PROMPT: Write out, word for word, the passage of the discussion of science as a strong-link problem that opens with the words containing "Another way of" and closes with "or weak science?".

SELECTED EXCERPT:
┌──

Skip to content(if available)orjump to list(if available)

Science is a strong-link problem

Science is a strong-link problem

4 comments

·February 4, 2025

funcDropShadow

One purpose of science is to provide the rest of the society, who are not scientists, with reliable insights, ideally with actionable advice on how to solve a problem. If you treat science purely as a stong-link problem, the burden of quality control lays with the consumer of science. Peer review attempts to lay it with experts. That approach is nowhere near perfect, but is the best we have. And it scales much better.

practal

I like the weak-link/strong-link distinction, but you need to be careful what problem exactly you are talking about. "Science" is not a problem. "How to distribute funding to scientists" is a problem. And here the weakest links actually matter, because you only have a finite amount of funding, and you don't want to waste it on the weak scientists, so you have more for strong scientists.

Another way of phrasing that problem is, "what actually is strong science, and what is weak science"? Over a few decades, that question usually plays out correctly, but even a few years is often not enough to tell, even for specialists, especially for truly new and original science. As an example, right now, would you say abstraction logic [1] is strong or weak science?

And of course, venture capital funding is also not a strong-link problem. You can waste money on some weak startups that you thought were actually strong, but do that too much, and your fund goes under.

[1] http://abstractionlogic.com

brudgers

I read this and thought, I wonder where LLM's fall in the range...I think about the quality of LLM's more than I want.

└──

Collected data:
┌──

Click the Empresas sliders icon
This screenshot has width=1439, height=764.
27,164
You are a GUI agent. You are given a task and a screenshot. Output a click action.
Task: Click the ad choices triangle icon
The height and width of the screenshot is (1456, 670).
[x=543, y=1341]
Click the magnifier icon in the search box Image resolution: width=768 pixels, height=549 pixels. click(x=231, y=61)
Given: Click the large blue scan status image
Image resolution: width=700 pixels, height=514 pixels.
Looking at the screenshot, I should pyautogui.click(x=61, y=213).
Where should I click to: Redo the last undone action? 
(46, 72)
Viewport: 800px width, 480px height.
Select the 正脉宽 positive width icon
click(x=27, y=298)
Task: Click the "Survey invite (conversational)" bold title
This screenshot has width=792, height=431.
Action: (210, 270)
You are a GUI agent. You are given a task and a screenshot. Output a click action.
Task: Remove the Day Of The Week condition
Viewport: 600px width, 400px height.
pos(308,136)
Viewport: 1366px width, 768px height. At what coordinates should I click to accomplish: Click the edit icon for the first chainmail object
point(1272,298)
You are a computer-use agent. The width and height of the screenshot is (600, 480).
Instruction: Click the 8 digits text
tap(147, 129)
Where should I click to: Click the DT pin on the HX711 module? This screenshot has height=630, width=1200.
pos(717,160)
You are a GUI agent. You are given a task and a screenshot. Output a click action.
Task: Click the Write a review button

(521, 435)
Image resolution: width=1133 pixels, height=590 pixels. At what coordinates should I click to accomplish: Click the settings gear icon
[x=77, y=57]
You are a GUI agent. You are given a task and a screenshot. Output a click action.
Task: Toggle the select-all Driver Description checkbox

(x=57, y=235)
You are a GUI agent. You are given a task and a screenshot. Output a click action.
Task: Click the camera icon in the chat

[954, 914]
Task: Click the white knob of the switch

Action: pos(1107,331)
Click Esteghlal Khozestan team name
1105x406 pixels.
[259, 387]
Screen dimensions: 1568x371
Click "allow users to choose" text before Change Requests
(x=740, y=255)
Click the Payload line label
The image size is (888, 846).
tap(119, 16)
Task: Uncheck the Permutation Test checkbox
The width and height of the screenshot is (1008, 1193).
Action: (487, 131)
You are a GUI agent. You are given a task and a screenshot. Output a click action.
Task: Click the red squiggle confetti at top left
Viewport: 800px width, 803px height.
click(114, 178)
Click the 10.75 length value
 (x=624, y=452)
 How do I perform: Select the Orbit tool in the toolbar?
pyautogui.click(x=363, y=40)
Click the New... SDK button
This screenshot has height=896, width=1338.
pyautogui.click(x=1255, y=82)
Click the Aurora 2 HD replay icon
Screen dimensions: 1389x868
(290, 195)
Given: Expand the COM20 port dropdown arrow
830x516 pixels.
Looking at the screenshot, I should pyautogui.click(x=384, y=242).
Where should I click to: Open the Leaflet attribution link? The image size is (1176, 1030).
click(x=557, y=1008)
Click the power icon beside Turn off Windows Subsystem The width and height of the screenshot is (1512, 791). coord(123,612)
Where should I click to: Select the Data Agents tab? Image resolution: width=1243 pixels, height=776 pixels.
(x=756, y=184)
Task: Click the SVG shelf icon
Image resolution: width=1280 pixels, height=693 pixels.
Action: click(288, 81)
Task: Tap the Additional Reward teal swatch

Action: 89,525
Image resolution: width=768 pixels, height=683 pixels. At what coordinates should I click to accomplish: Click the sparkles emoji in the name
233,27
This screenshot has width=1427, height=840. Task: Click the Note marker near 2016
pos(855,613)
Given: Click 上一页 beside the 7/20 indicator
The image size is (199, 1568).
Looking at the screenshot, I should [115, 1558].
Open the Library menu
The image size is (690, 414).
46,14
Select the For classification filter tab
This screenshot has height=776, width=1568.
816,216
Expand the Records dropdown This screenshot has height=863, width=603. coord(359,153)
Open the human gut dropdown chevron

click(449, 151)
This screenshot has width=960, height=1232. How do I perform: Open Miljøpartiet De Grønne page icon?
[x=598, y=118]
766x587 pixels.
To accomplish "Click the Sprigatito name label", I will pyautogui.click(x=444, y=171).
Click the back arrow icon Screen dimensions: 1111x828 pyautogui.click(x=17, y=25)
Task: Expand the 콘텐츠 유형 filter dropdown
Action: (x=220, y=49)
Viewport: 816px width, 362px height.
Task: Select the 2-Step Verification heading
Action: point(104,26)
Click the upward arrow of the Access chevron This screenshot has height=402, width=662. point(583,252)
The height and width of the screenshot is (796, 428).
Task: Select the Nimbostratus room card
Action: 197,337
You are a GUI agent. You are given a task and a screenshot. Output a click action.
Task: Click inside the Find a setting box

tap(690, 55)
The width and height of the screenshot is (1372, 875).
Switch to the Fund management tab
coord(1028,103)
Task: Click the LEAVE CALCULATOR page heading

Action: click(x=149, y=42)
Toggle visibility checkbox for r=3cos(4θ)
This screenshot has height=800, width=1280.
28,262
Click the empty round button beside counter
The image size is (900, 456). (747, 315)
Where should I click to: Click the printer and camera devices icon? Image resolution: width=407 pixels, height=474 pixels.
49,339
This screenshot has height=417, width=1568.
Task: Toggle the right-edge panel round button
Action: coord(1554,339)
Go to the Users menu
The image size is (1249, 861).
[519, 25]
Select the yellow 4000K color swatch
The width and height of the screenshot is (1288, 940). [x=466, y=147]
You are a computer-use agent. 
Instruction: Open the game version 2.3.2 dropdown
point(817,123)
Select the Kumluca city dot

└──

OUTPUT:
Another way of phrasing that problem is, "what actually is strong science, and what is weak science"? Over a few decades, that question usually plays out correctly, but even a few years is often not enough to tell, even for specialists, especially for truly new and original science. As an example, right now, would you say abstraction logic [1] is strong or weak science?